A Logger sent as an argument to MonteCarlo classes will be automatically configured to log various properties of interest, such as potential energy, forces, and stresses, depending on the simulation type. However, custom loggers manually created by the user will have to be configured manually. To this end, the Logger class provides convenience methods such as add_md_fields, add_mc_fields, and add_opt_fields to add fields that are commonly used in molecular dynamics, Monte Carlo, and optimization simulations, respectively.

The TrajectoryObserver class

The TrajectoryObserver class is used to log atomic trajectories in the extxyz (xyz) format. It provides a simple interface for writing atomic positions, velocities, and forces to a file. The trajectory can be written to a file at regular intervals during the simulation, allowing for easy analysis of the atomic motion.

As of now, the ASE Trajectory writer and reader are not compatible with quansino. Users are encouraged to use the TrajectoryObserver class provided by quansino for logging atomic trajectories.

The RestartObserver class

The RestartObserver class is designed to log entire simulation states at regular intervals, allowing for future restarts of the simulation. It is particularly useful for long-running simulations where one might want to save the state of the system periodically. In quansino, objects possess methods such as to_dict and from_dict that allow for easy serialization and deserialization of the simulation state.
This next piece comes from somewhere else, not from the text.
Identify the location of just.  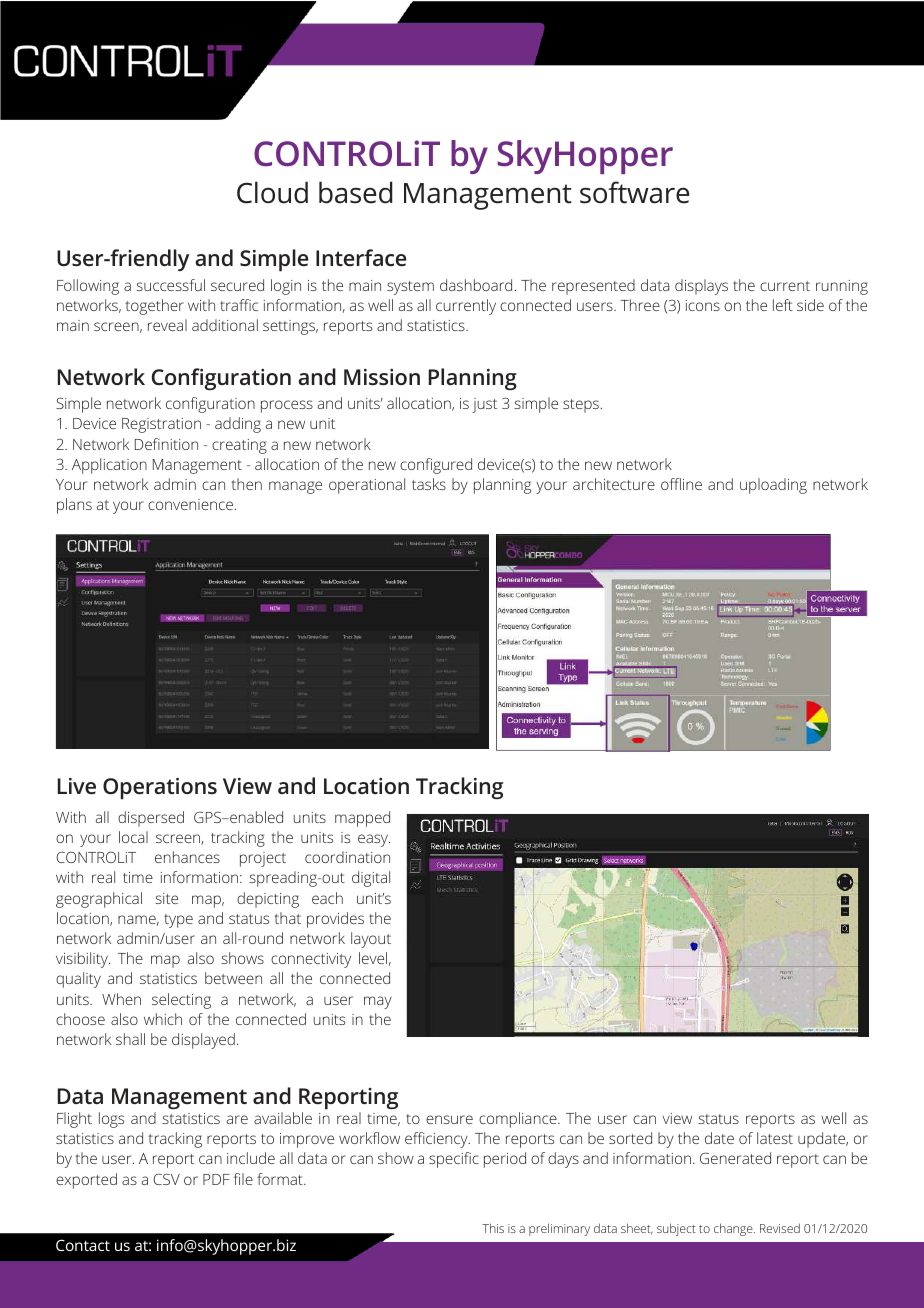
(484, 405).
The RestartObserver class uses these methods to save the state of the simulation in JSON format, which can be easily read and written to files.

from quansino.mc.canonical import Canonical

from ase.io.jsonio import read_json

with open("restart.json", "r") as f:
    data = read_json(f)

mc = Canonical.from_dict(data)
...

Observers are fairly flexible and files can be changed at any time during the simulation. For example, to have restart files written every 1000 steps, one can do:

mc = ...

mc.add_observer(
    "my_restart",
    RestartObserver(file="restart.json", interval=1000, mode="w"),
)

for step in mc.srun(10000):
    if step % 1000 == 0:
        mc.observers["my_restart"].file = f"restart_{mc.step_count}.json"
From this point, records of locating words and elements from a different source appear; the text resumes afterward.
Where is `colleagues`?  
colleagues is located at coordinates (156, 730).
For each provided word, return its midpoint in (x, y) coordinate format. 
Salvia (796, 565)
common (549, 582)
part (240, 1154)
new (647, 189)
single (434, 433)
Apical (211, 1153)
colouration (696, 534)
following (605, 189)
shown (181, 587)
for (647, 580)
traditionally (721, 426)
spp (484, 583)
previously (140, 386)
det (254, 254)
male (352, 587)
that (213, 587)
With this setup, the simulation state will be logged at the beginning to restart.json, and then every 1000 steps, the file will be updated to a new file named restart_1000.json, restart_2000.json, etc. This allows for easy restarts of the simulation from the last saved state.

File management

In quansino, file management is handled by a custom FileManager class that is responsible for managing the files used in the simulation. The main purpose of this class is to ensure that files are properly closed after use and to provide a consistent interface for file operations. Each MonteCarlo class has its own FileManager instance, which is used to manage the files associated with that simulation.

In practice, when the attach_observer method is called on a MonteCarlo class, the FileManager instance is used to open the specified file and create an observer that will write the simulation data to that file. The FileManager ensures that the file is properly closed when the simulation is finished, preventing any potential data loss or corruption.
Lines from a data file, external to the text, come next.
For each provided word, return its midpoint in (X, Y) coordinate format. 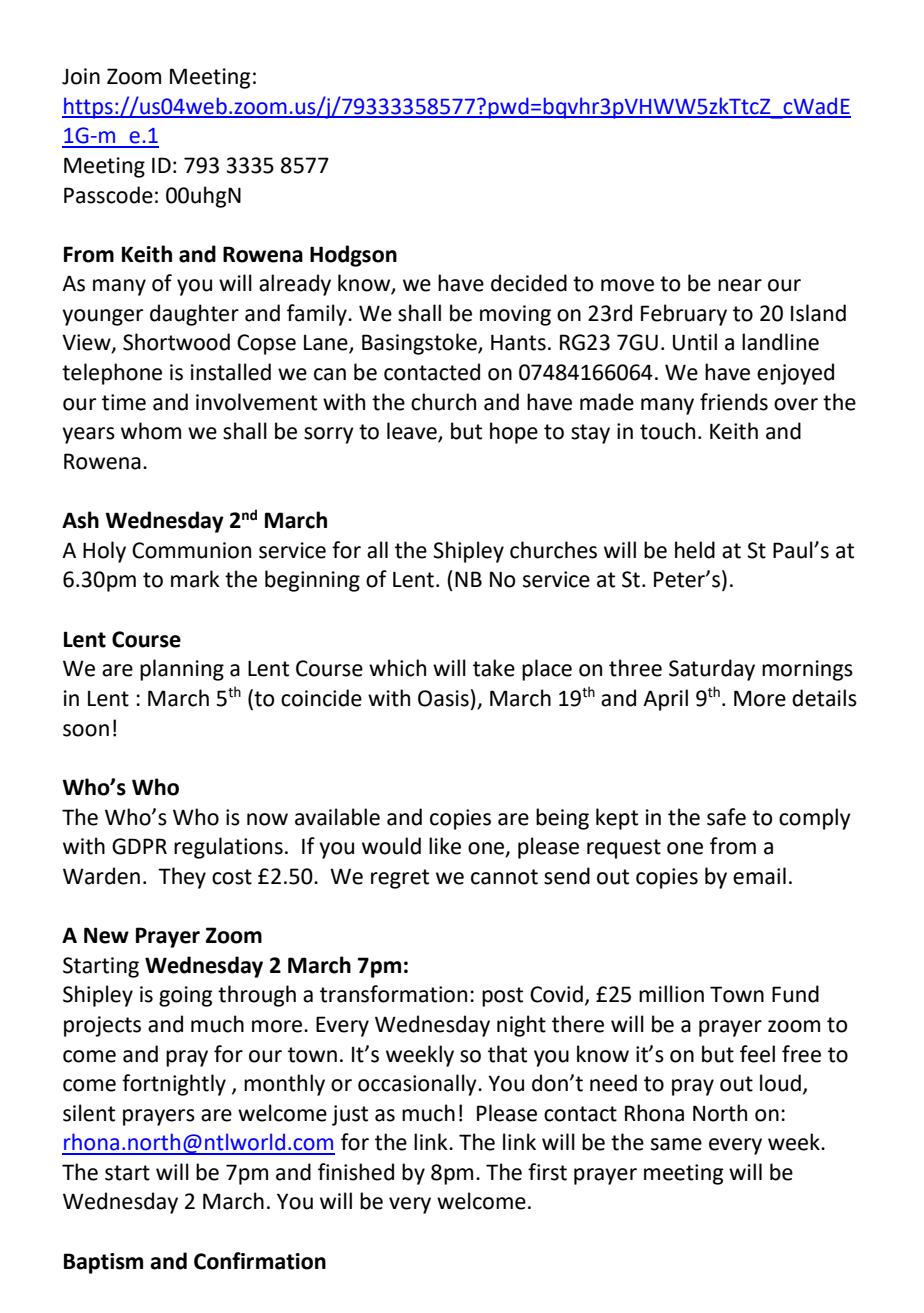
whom (151, 431)
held (695, 550)
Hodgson (353, 256)
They (182, 878)
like (445, 846)
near (740, 285)
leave (413, 432)
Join (81, 76)
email (759, 876)
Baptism (103, 1263)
Users are free to create their own FileManager instances if they need to manage files in a custom way, but in most cases, the default behavior provided by the MonteCarlo classes will suffice. The FileManager class is designed to be flexible and can be extended or modified as needed to suit specific requirements.

Users should call the convenience method close to close the files managed by the FileManager instance. This will ensure that all data is properly written to the files and that the files are closed correctly. Note that the MonteCarlo classes will not automatically close the files when the simulation is finished.